» **Problem statement**:
Go to the line that contains "1024x651 pixels." in the listing below, then output it and every line after it exactly, omitting pictures.

» **Supplied information**:
%%

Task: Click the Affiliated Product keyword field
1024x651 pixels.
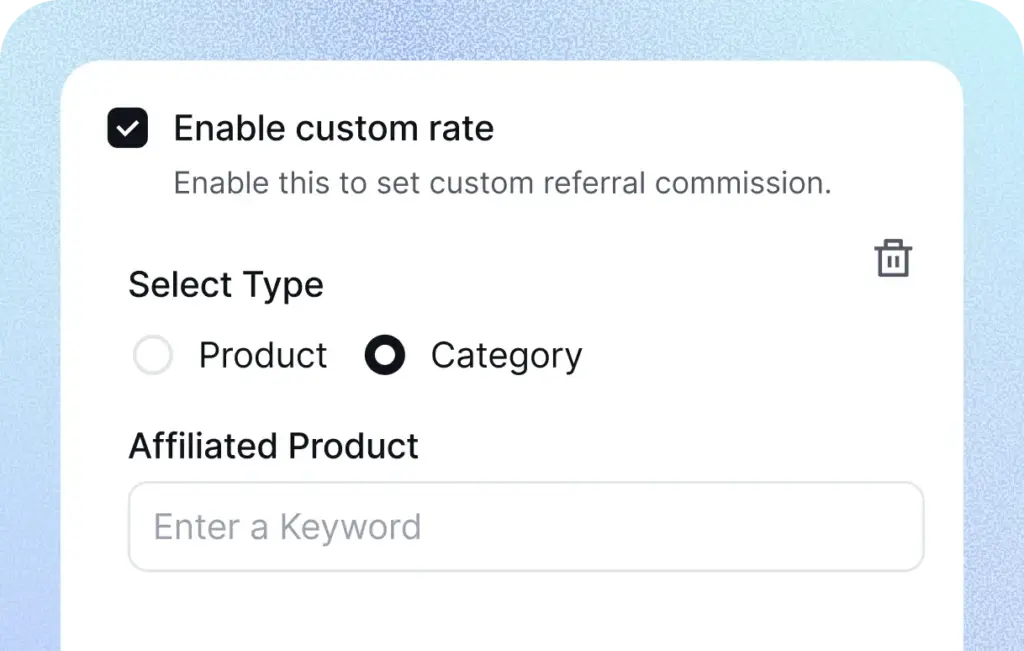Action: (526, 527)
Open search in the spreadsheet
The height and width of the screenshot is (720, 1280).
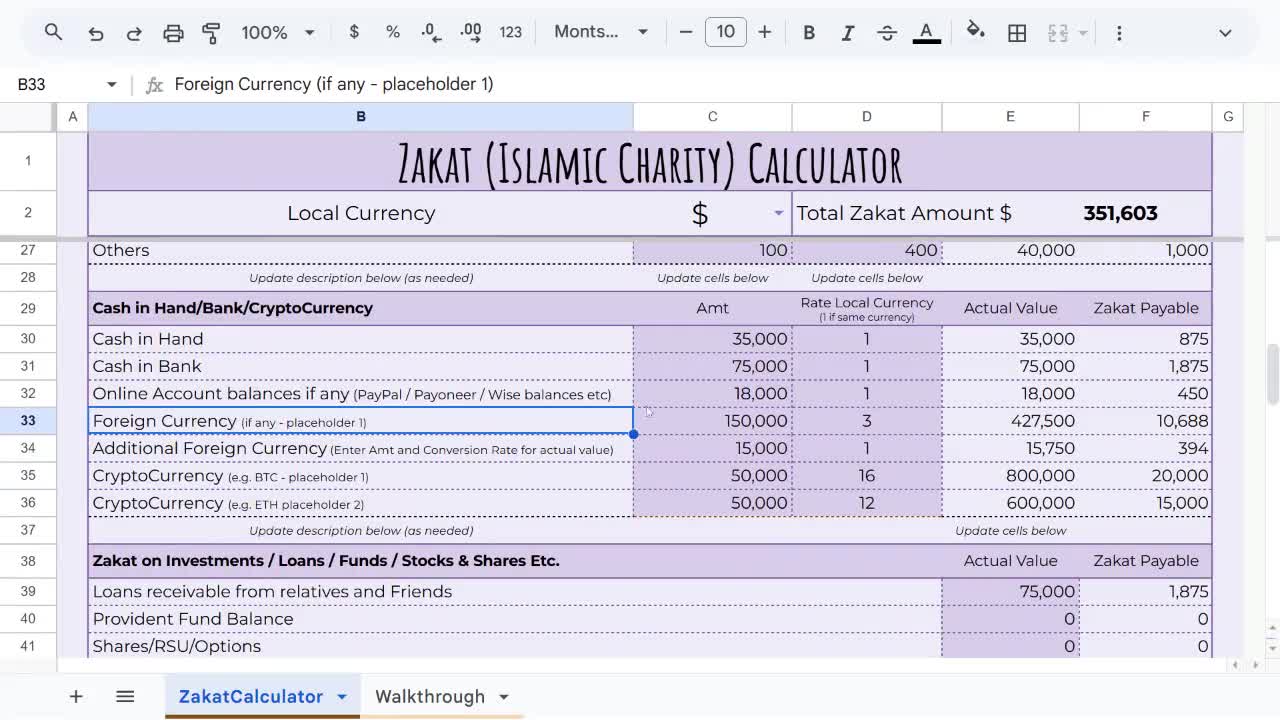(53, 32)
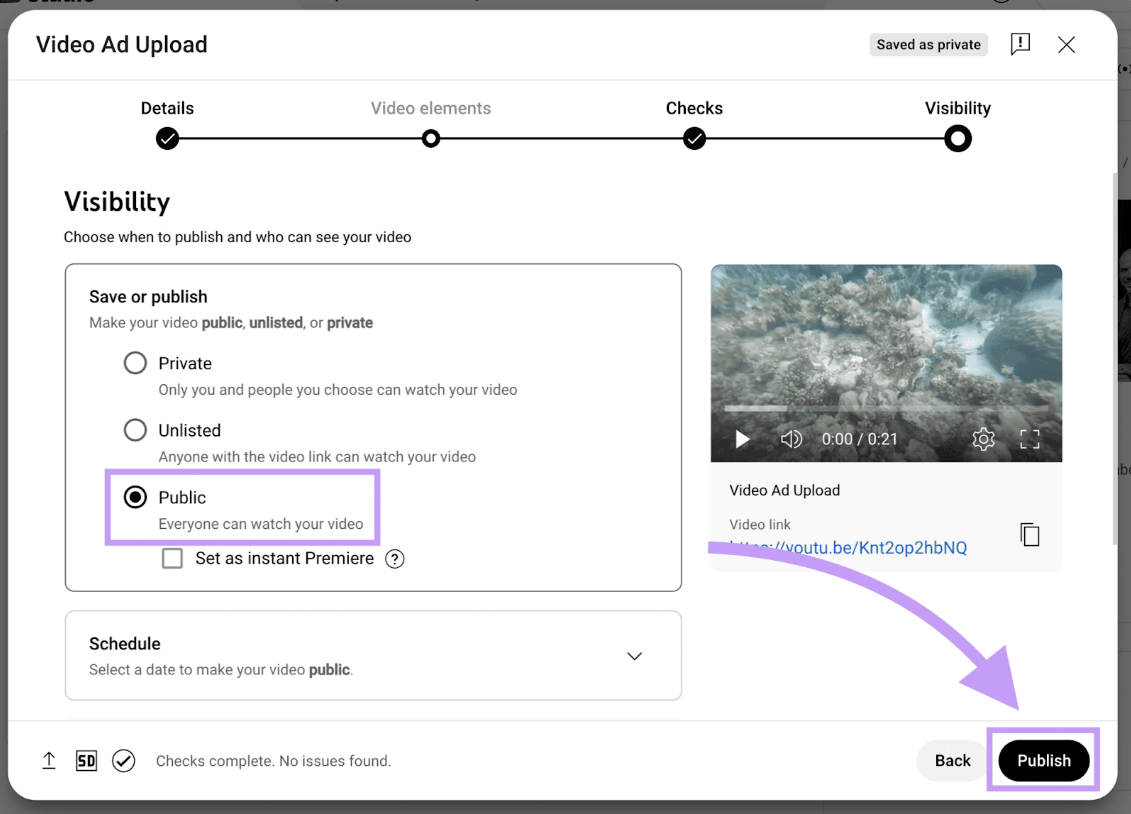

%%

» **Exercise output**:
1024x651 pixels.
Action: (526, 527)
Open search in the spreadsheet
The height and width of the screenshot is (720, 1280).
(53, 32)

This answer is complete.